-------- EXERCISE MATERIAL

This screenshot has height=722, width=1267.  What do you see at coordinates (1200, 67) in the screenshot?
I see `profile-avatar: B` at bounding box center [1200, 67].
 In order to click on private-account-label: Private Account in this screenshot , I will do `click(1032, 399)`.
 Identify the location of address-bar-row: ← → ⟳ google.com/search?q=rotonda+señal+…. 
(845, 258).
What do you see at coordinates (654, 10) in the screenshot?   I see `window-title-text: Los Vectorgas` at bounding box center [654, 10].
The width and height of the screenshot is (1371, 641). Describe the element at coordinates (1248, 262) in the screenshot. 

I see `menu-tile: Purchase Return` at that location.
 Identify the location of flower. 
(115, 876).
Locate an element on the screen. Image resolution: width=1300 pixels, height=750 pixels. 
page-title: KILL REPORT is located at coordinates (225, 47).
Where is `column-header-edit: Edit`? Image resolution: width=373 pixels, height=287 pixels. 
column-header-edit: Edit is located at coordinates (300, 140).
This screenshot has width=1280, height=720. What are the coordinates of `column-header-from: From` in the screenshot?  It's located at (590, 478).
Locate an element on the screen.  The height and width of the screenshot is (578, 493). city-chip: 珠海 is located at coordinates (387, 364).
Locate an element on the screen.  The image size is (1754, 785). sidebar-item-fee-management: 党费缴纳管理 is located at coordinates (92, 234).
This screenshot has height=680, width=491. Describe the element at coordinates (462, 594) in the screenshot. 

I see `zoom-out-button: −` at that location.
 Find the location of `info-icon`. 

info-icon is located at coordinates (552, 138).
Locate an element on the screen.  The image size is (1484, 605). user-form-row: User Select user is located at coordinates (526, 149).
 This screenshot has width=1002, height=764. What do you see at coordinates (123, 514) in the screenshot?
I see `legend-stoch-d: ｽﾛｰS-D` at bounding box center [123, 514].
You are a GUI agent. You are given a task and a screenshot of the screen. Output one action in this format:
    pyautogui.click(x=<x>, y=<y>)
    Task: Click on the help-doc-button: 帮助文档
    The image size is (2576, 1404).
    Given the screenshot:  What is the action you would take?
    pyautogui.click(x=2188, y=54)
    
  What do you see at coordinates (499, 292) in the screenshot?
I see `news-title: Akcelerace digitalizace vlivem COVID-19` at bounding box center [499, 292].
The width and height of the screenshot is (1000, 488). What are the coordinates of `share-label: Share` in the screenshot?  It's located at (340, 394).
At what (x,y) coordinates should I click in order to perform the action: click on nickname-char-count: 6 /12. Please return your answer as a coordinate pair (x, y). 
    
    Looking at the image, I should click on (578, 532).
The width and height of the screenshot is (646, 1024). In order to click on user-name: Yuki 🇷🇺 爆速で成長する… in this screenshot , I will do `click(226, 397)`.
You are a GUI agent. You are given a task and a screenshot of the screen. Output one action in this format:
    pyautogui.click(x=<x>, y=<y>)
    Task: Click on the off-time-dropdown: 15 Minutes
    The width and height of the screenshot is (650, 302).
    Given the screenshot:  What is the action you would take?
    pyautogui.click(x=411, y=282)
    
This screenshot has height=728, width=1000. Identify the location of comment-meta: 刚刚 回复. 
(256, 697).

----------------

WHAT YOU ARE ASKED TO DO: Copy the records above word for word.

SOLVED PROBLEM:
This screenshot has height=722, width=1267.  What do you see at coordinates (1200, 67) in the screenshot?
I see `profile-avatar: B` at bounding box center [1200, 67].
 In order to click on private-account-label: Private Account in this screenshot , I will do `click(1032, 399)`.
 Identify the location of address-bar-row: ← → ⟳ google.com/search?q=rotonda+señal+…. 
(845, 258).
What do you see at coordinates (654, 10) in the screenshot?   I see `window-title-text: Los Vectorgas` at bounding box center [654, 10].
The width and height of the screenshot is (1371, 641). Describe the element at coordinates (1248, 262) in the screenshot. 

I see `menu-tile: Purchase Return` at that location.
 Identify the location of flower. 
(115, 876).
Locate an element on the screen. Image resolution: width=1300 pixels, height=750 pixels. 
page-title: KILL REPORT is located at coordinates (225, 47).
Where is `column-header-edit: Edit`? Image resolution: width=373 pixels, height=287 pixels. 
column-header-edit: Edit is located at coordinates (300, 140).
This screenshot has width=1280, height=720. What are the coordinates of `column-header-from: From` in the screenshot?  It's located at (590, 478).
Locate an element on the screen.  The height and width of the screenshot is (578, 493). city-chip: 珠海 is located at coordinates (387, 364).
Locate an element on the screen.  The image size is (1754, 785). sidebar-item-fee-management: 党费缴纳管理 is located at coordinates (92, 234).
This screenshot has height=680, width=491. Describe the element at coordinates (462, 594) in the screenshot. 

I see `zoom-out-button: −` at that location.
 Find the location of `info-icon`. 

info-icon is located at coordinates (552, 138).
Locate an element on the screen.  The image size is (1484, 605). user-form-row: User Select user is located at coordinates (526, 149).
 This screenshot has width=1002, height=764. What do you see at coordinates (123, 514) in the screenshot?
I see `legend-stoch-d: ｽﾛｰS-D` at bounding box center [123, 514].
You are a GUI agent. You are given a task and a screenshot of the screen. Output one action in this format:
    pyautogui.click(x=<x>, y=<y>)
    Task: Click on the help-doc-button: 帮助文档
    The image size is (2576, 1404).
    Given the screenshot:  What is the action you would take?
    pyautogui.click(x=2188, y=54)
    
  What do you see at coordinates (499, 292) in the screenshot?
I see `news-title: Akcelerace digitalizace vlivem COVID-19` at bounding box center [499, 292].
The width and height of the screenshot is (1000, 488). What are the coordinates of `share-label: Share` in the screenshot?  It's located at (340, 394).
At what (x,y) coordinates should I click in order to perform the action: click on nickname-char-count: 6 /12. Please return your answer as a coordinate pair (x, y). 
    
    Looking at the image, I should click on (578, 532).
The width and height of the screenshot is (646, 1024). In order to click on user-name: Yuki 🇷🇺 爆速で成長する… in this screenshot , I will do `click(226, 397)`.
You are a GUI agent. You are given a task and a screenshot of the screen. Output one action in this format:
    pyautogui.click(x=<x>, y=<y>)
    Task: Click on the off-time-dropdown: 15 Minutes
    The width and height of the screenshot is (650, 302).
    Given the screenshot:  What is the action you would take?
    pyautogui.click(x=411, y=282)
    
This screenshot has height=728, width=1000. Identify the location of comment-meta: 刚刚 回复. 
(256, 697).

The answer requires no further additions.